Can’t wait ‘til the next season of “Dexter” this fall? Not enough horror movies coming out this month? Is the fact that the Jodi Arias trial is winding down driving you into a mad depression? Well, fear not, horror show lovers, help is on the way. More killers are getting their own TV series, with two based on popular movie killers premiering in the next month. Norman Bates is open for business at the “Bates Motel” starting March 18 on A & E. And “Hannibal”, based on the “Hannibal the Cannibal” Lecter character of “The Silence of the Lambs” franchise fame, is being served up April 4 on NBC. Bon Appétit!

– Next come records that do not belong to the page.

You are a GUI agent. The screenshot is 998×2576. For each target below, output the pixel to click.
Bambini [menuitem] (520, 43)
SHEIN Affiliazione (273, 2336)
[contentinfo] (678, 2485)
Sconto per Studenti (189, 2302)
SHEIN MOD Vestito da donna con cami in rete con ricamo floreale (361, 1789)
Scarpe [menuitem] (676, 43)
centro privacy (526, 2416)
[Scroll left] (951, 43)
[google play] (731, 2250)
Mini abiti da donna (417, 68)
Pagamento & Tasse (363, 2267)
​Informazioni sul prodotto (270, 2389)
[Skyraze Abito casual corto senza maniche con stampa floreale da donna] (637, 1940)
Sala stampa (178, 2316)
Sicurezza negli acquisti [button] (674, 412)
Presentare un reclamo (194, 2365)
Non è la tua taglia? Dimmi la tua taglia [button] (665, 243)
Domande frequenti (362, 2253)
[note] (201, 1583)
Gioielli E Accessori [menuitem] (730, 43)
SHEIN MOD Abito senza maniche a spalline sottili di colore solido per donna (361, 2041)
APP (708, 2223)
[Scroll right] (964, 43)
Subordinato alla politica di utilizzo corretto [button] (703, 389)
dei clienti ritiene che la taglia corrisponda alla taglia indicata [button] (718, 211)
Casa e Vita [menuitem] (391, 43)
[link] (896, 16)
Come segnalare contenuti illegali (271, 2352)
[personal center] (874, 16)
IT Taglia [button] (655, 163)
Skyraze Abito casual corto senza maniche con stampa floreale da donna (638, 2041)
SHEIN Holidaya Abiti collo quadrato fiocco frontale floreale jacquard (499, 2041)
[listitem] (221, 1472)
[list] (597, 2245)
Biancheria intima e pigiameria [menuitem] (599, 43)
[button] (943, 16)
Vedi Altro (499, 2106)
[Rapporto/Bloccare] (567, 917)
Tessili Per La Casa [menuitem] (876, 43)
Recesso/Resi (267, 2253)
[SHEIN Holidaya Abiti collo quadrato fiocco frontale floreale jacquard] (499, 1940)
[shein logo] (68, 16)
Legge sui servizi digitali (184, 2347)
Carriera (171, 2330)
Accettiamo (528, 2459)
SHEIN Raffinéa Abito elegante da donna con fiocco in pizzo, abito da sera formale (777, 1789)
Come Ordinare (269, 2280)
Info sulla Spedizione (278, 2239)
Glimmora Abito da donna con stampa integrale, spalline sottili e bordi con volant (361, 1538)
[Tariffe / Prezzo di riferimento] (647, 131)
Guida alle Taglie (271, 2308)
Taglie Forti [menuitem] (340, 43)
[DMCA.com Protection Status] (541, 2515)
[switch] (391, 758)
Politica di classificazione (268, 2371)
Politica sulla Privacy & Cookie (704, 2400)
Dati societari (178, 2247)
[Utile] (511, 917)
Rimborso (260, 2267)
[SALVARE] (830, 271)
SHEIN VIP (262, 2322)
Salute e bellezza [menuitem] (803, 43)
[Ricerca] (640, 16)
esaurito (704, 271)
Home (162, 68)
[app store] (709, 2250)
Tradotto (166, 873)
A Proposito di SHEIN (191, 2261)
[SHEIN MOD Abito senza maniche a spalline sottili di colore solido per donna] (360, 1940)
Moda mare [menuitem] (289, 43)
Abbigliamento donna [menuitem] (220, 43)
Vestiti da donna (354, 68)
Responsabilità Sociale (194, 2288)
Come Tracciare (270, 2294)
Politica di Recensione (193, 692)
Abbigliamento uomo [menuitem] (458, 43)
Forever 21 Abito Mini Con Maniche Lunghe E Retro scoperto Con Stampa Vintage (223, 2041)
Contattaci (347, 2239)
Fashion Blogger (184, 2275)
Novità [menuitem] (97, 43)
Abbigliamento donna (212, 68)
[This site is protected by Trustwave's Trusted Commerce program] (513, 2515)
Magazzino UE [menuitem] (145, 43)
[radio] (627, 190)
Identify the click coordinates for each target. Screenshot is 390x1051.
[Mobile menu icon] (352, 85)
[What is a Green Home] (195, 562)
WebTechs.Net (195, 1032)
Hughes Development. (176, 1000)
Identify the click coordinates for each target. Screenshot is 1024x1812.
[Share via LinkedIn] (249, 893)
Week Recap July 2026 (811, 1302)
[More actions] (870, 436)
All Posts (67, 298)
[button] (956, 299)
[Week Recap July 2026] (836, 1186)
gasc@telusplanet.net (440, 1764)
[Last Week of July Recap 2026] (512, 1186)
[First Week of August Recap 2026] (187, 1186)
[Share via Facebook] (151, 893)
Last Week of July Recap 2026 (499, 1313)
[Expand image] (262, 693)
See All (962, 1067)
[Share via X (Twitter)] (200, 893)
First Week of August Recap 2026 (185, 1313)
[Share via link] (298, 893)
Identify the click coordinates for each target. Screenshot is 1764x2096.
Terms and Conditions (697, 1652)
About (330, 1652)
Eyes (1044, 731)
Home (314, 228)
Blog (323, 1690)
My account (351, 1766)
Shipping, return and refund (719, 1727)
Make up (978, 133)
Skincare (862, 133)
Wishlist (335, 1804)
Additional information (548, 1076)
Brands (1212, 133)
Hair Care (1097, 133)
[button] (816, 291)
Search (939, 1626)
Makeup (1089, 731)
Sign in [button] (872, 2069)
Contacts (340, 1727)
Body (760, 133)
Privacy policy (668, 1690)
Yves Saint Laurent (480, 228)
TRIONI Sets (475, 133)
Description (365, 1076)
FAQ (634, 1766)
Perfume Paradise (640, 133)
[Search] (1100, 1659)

Ever since “The Sopranos” became a critical darling as well as a big ratings winner for HBO back in the early part of this century, networks have been trying to capture a similar dark magic with their own stories centered on killers and very bad eggs. Since then, “Breaking Bad” has become one of basic cable’s most respected shows as Walter White as gone from chemistry teacher to drug kingpin in five, terrifying seasons. Showtime’s “Dexter” is approaching year seven and has reinvigorated itself in its last couple of seasons by having stepsister Deb find out about her stepbrother's peccadilloes and joining him on the dark side of the law herself (http://exm.nr/Z98RPz). And Don Draper, Nucky Thompson, Sookie’s vampire lovers, all those sons of anarchy, and half the cast of “Game of Thrones” have proven that being the anti-hero sure beats being a hero on TV these days.
Thus, Norman Bates and Hannibal Lecter, two of the greatest movie villains of all-time, will soon be starring in their own primetime TV shows. Bryan Fuller, who brought us “Heroes” a few seasons back, now switches to the other side with his take on the early years of Dr. Lecter’s duel with FBI profiler Will Graham. Mads Mikkelson plays Lecter while Hugh Dancy will essay the role of the bad doctor's crime fighting foil. Mikkelson made mincemeat out of 007’s testicles in “Casino Royale” in 2006, and we shall now see how he does with a man’s liver, some Fava beans and a nice Chianti. The DeLaurentis Group tried to make more hay out of the character with a youthful film reboot back in 2007 but “Hannibal Rising” bombed big time, so hopefully the American Film Institute’s pick for # 1 villain of all time (http://bit.ly/oEa39D) will make the transition to the small screen and not bite off more than he can chew.
Then there’s Norman Bates. The AFI’s # 2 villain of all-time has seen his profile turn into just as big a legend since his premiere in Alfred Hitchcock’s horror classic “Psycho” way back in 1960. For my money, it’s impossible for anyone to top the amazing performance of Anthony Perkins as the mother-fixated motel manager (http://exm.nr/LOCHUQ) and most others agreed, as subsequent "Pyscho"sequels or spin-off's wisely turned to him to continue playing the iconic role. But Perkins is no longer with us and the role must be recast. Shrewdly, the makers of "Bates Motel" aren't starting with an adult Norman, but rather a teenager in an origins story, so that will make it a bit easier for an actor to start anew.
Freddie Highmore, the respected child star of "Finding Neverland" (1994), is now 21 and will be portraying the troubled teenage Norman. And the series will concentrate on his early, tempestuous relationship with his demanding mother Norma (Vera Famiga). Famiga is one of the more complex actresses working today and her participation promises something special. And showing how Norman was ‘schooled’ by his namesake parent could illuminate the entire “Psycho” series as I hope that the early years of Hannibal's story will do the same for his franchise. Time will tell whether either TV series resonates with the public the way their movie counterparts have for decades now.
To me, as a horror buff, the most promising part of all of this is the continuation of TV thriving in the genre. While big-budget movies are more obsessed with CGI effects and bloodletting, TV has concentrated on character, which makes all the difference in the world. Perhaps because they cannot be as gory as an R-rated movie, television shows have to make the characters more interesting to keep our attention. But keep us they do, even on a show like AMC's “The Walking Dead” where the violence is unsettling, but the characterizations are more so. We wouldn't care about what happens on the show, and it wouldn't be basic cable's biggest hit, if it weren't for us caring about what happens to the cadre of complex characters. And care we do, about them, and all the other baddies in primetime who are making for such rich and fascinating character studies.
It could be a big year for horror, what with “Bates Motel” and “Hannibal” launching in the next weeks, along with the premieres of big screen remakes like “Carrie”, “Evil Dead”, and “Hellraiser” due in the coming months. I'm also looking forward to the theatrical releases of original works like “World War Z”, “The Lords of Salem” and “All the Boys Love Mandy Lane” as well. With all that, who needs the Jodi Arias trial? And frankly, that nightmare is just too horrifying to watch. Even for me.